-- Start of DOCUMENT --

- Conference: Ivy League
- Record: 7–20 (3–11 Ivy)
- Head coach: Dalila Eshe (4th season);
- Assistant coaches: Hannah Early Vaughn; Anna Kim;
- Home arena: John J. Lee Amphitheater

= 2025–26 Yale Bulldogs women's basketball team =

American college basketball season

The 2025–26 Yale Bulldogs women's basketball team currently represents Yale University during the 2025–26 NCAA Division I women's basketball season. The Bulldogs, led by fourth-year head coach Dalila Eshe, play their home games at John J. Lee Amphitheater in New Haven, Connecticut as members of the Ivy League.

== Previous season ==
The Bulldogs finished the 2024–25 season 4–23 and 3–11 in Ivy League play to finish in sixth place (tied with Cornell). They failed to qualify for the Ivy League tournament for the third consecutive year.

-- End of DOCUMENT --
-- Start of ROWS --

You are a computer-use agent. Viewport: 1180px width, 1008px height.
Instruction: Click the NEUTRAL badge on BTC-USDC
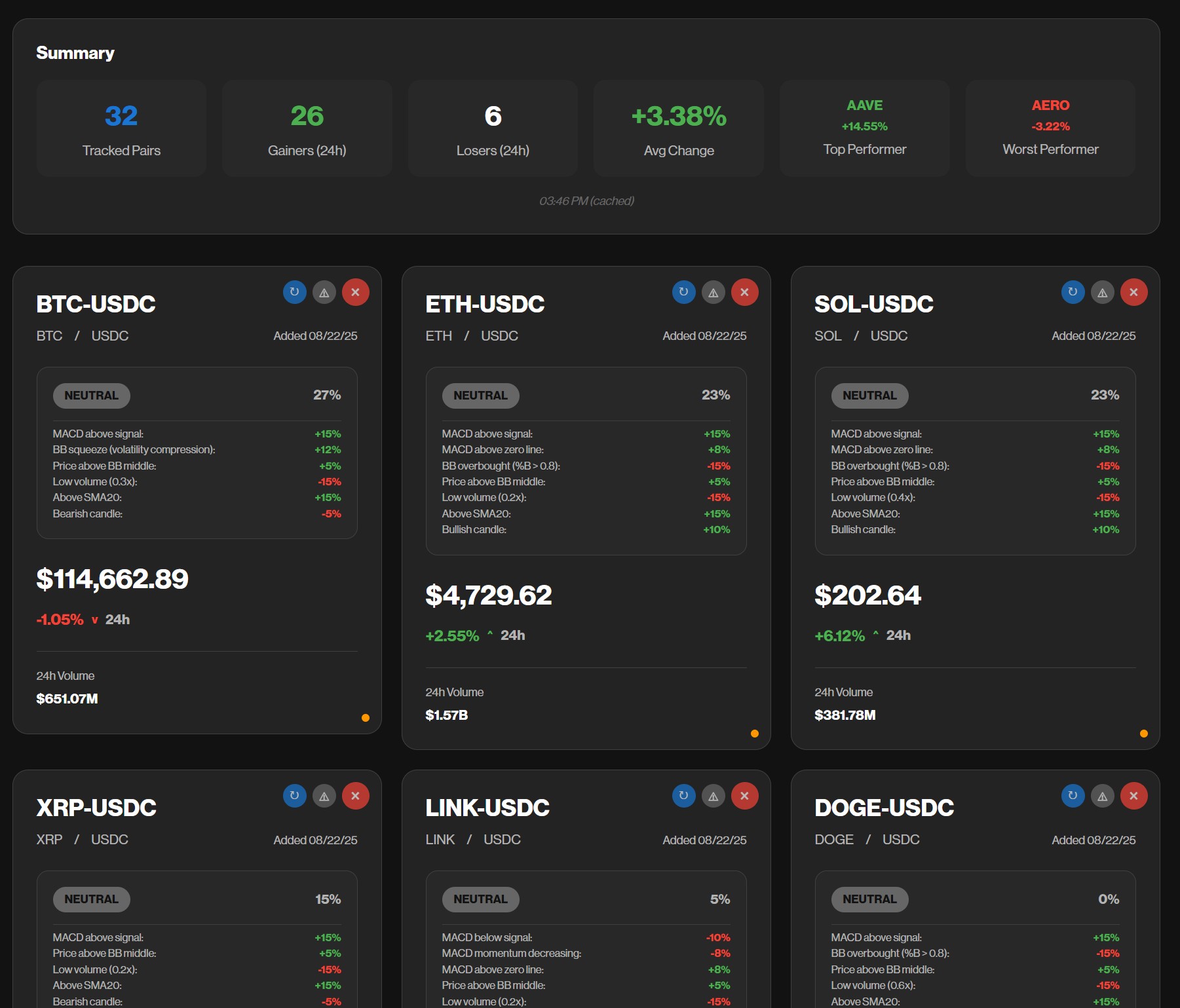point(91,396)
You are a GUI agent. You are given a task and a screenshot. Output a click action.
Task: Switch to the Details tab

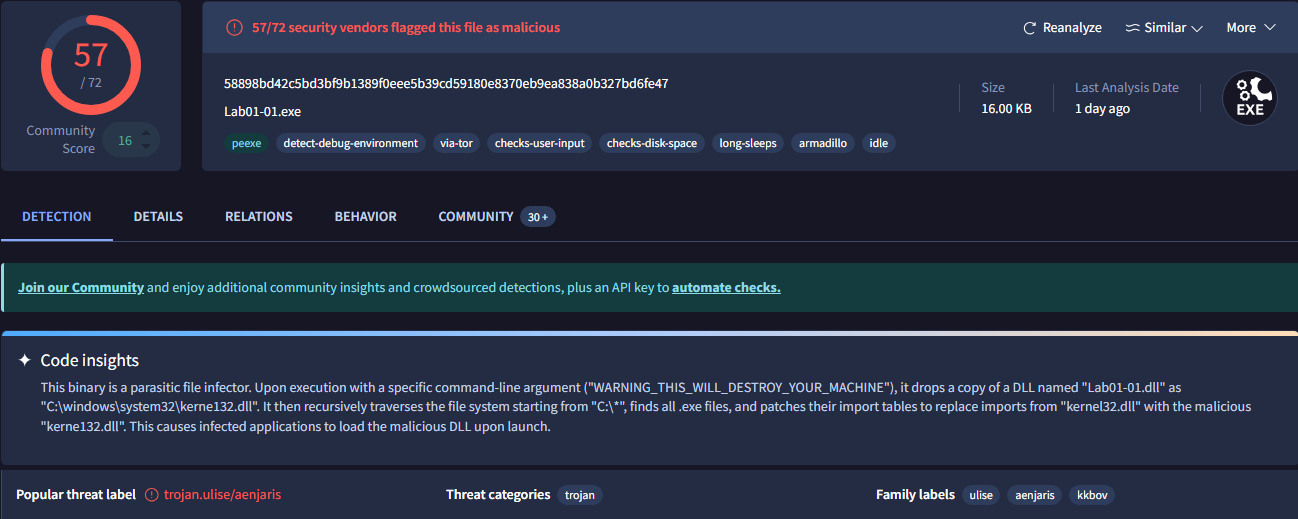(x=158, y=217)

-- End of ROWS --
-- Start of ROWS --

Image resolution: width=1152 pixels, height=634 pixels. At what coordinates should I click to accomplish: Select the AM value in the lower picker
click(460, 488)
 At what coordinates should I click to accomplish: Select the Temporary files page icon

-- End of ROWS --

### [WHAT IS ASKED]
a. Please revise the Yale women's basketball text from "- Conference: Ivy" to "third consecutive year.", putting "Elis" wherever "Bulldogs" appears.
b. In the Yale women's basketball text, which team tied with Yale for sixth place in the 2024–25 Ivy League standings?

### [SOLUTIONS FOR EACH TASK]
a.
- Conference: Ivy League
- Record: 7–20 (3–11 Ivy)
- Head coach: Dalila Eshe (4th season);
- Assistant coaches: Hannah Early Vaughn; Anna Kim;
- Home arena: John J. Lee Amphitheater

= 2025–26 Yale Elis women's basketball team =

American college basketball season

The 2025–26 Yale Elis women's basketball team currently represents Yale University during the 2025–26 NCAA Division I women's basketball season. The Elis, led by fourth-year head coach Dalila Eshe, play their home games at John J. Lee Amphitheater in New Haven, Connecticut as members of the Ivy League.

== Previous season ==
The Elis finished the 2024–25 season 4–23 and 3–11 in Ivy League play to finish in sixth place (tied with Cornell). They failed to qualify for the Ivy League tournament for the third consecutive year.

b. Cornell